### WORK REQUIRED
Retype the lines from the one containing "Task: Minimize the MACD Scanner panel" through the last line of the entries below, exactly and in full, omitting every image.
════════
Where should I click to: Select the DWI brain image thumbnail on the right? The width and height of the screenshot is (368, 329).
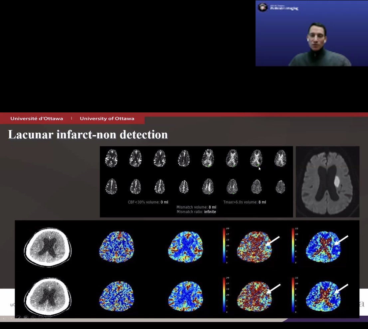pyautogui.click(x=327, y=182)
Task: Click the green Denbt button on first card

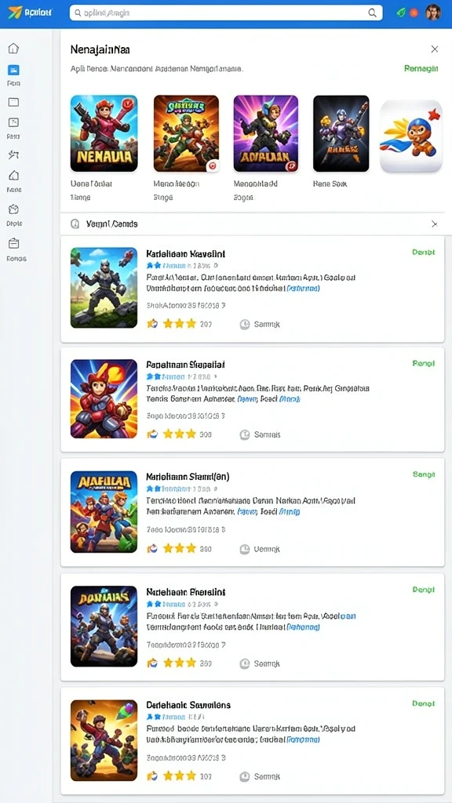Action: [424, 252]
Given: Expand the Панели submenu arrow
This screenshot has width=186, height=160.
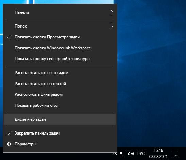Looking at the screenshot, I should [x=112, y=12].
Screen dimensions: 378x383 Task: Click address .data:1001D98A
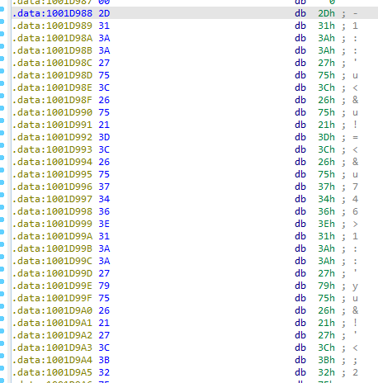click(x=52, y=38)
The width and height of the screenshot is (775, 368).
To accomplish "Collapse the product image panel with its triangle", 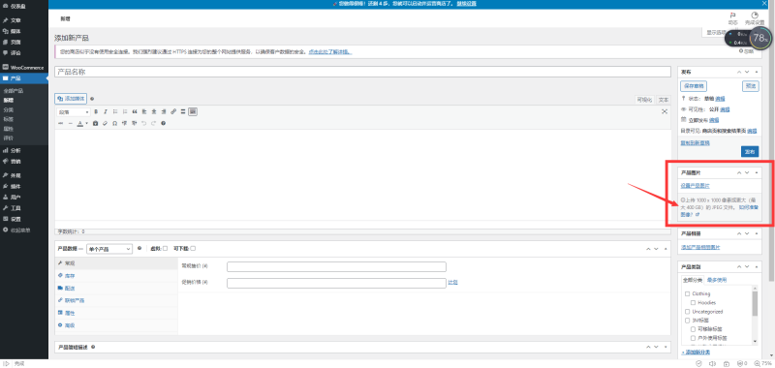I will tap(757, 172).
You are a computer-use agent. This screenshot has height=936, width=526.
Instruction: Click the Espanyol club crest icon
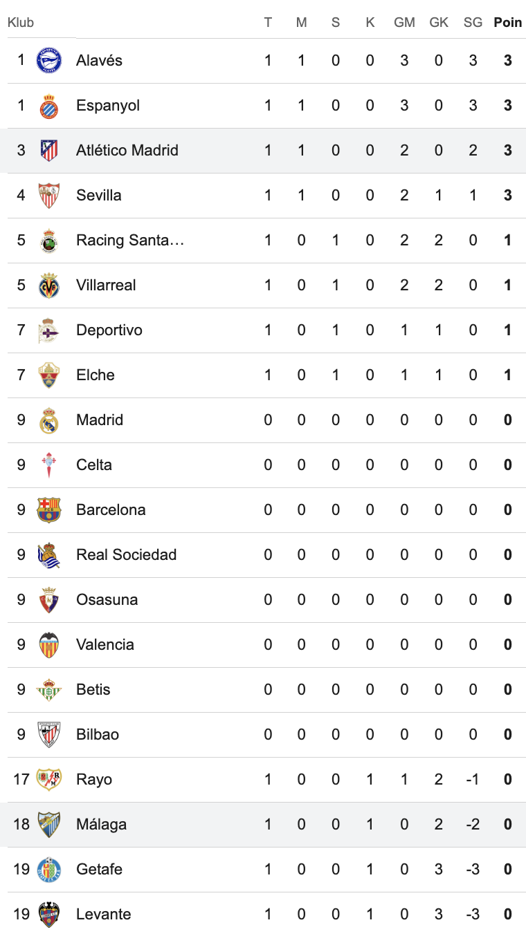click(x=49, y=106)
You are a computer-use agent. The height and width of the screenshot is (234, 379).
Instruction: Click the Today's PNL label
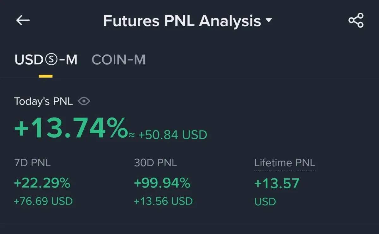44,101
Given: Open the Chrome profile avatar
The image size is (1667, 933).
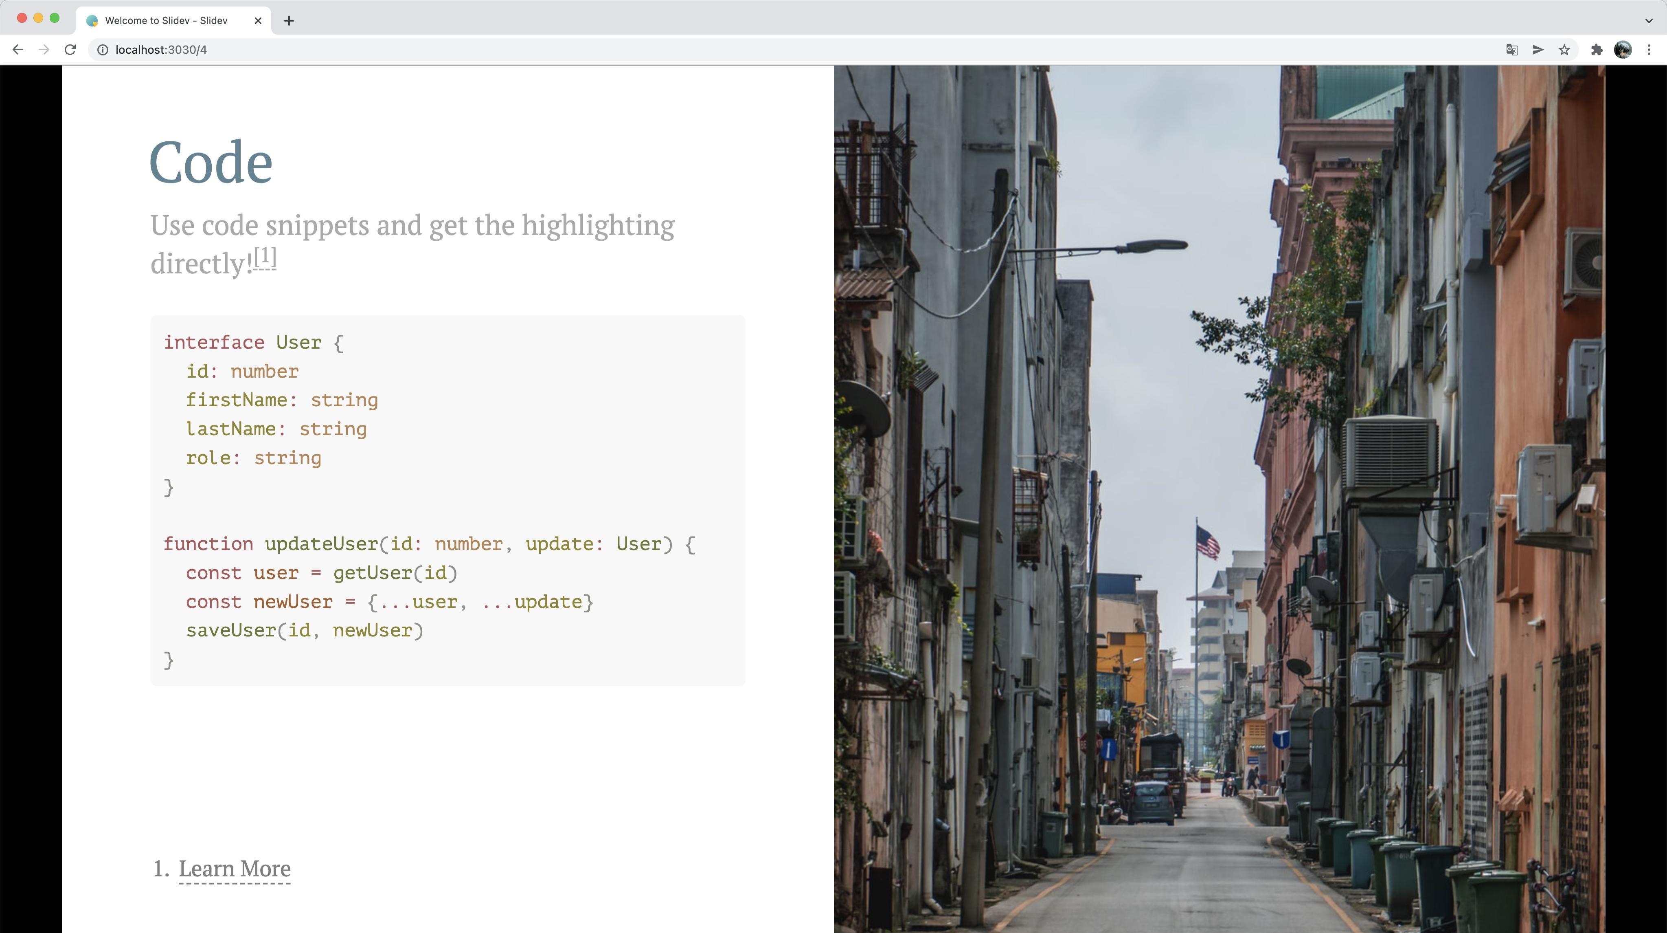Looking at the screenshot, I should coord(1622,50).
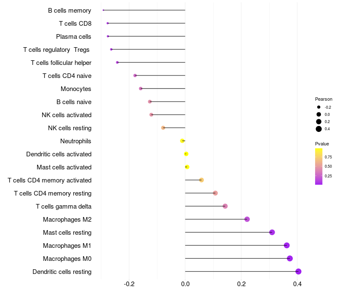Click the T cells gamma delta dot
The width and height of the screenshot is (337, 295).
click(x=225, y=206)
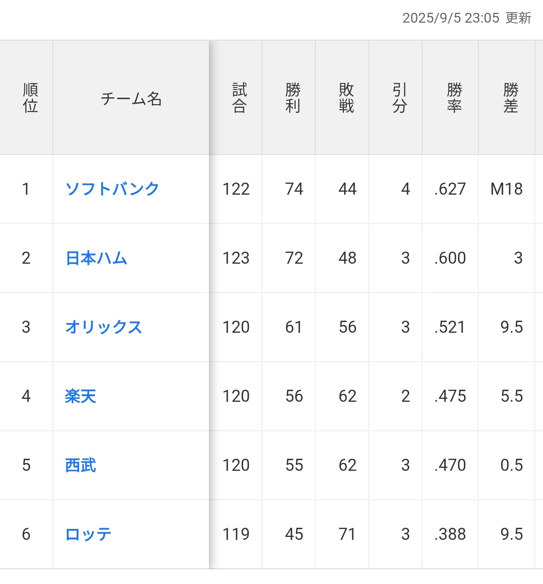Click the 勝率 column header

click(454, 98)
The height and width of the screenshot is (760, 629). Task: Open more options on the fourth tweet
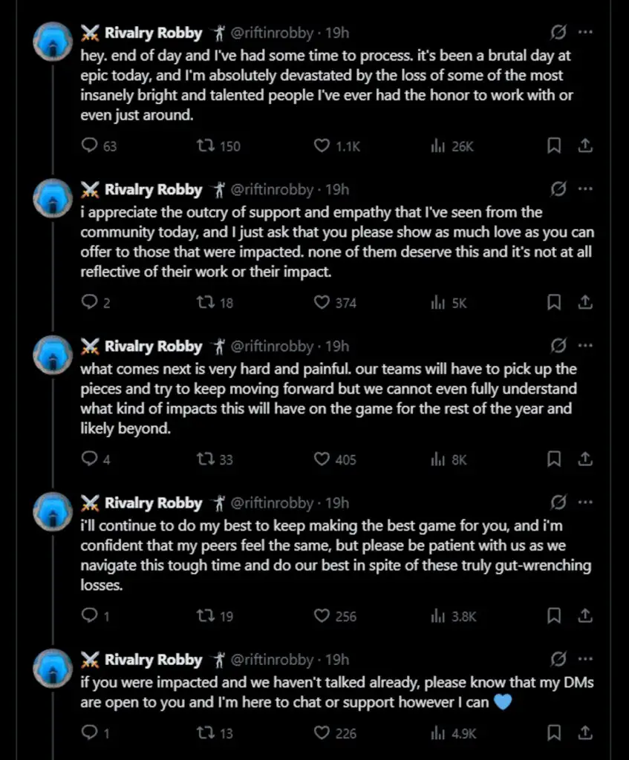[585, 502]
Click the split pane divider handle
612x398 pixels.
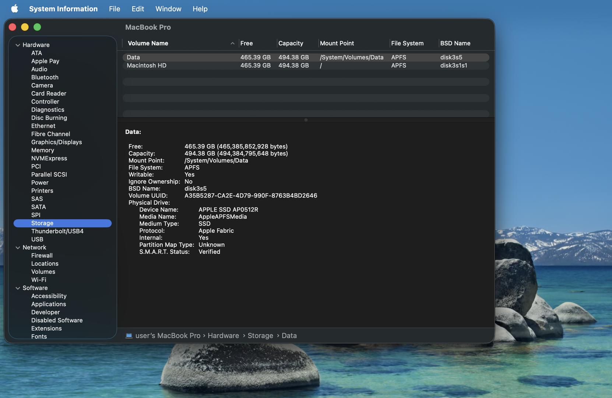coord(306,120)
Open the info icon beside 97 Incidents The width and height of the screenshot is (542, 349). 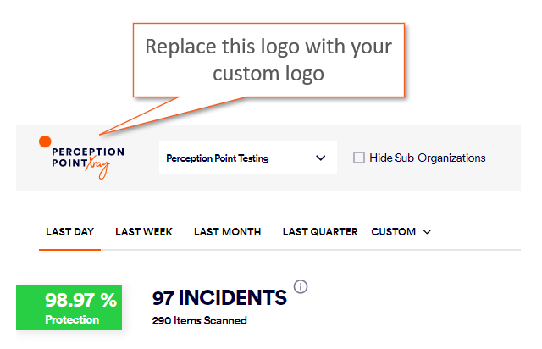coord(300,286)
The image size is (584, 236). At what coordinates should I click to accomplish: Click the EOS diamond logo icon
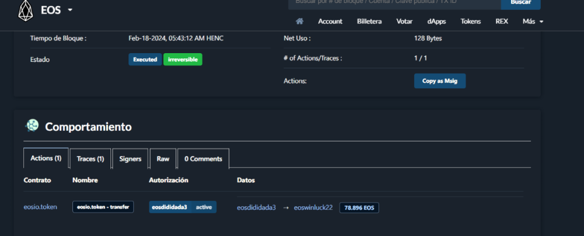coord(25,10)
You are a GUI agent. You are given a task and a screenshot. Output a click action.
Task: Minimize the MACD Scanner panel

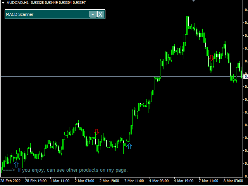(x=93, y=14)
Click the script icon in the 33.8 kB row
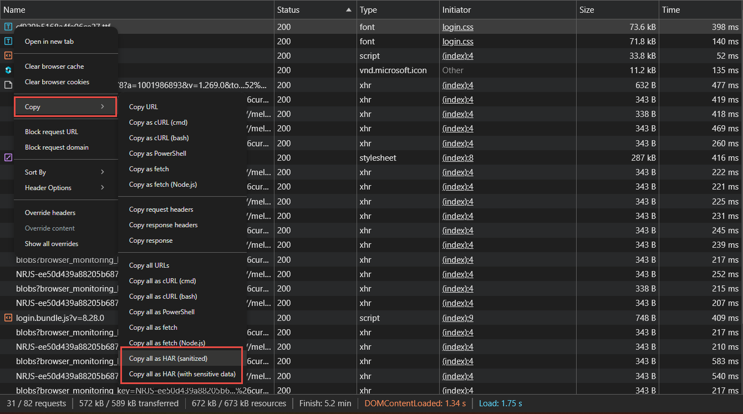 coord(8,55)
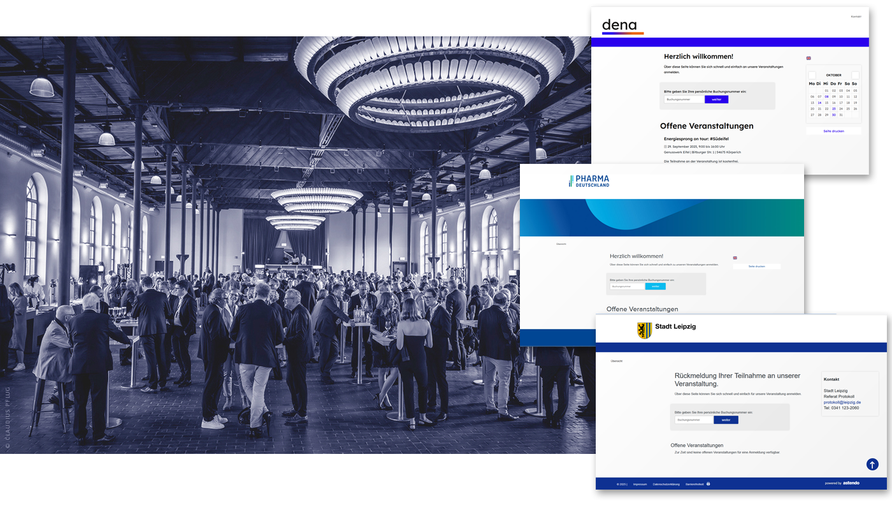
════════
### SOLUTION
Task: Minimize the MACD Scanner panel

(x=93, y=14)
Click the script icon in the 33.8 kB row
 coord(8,55)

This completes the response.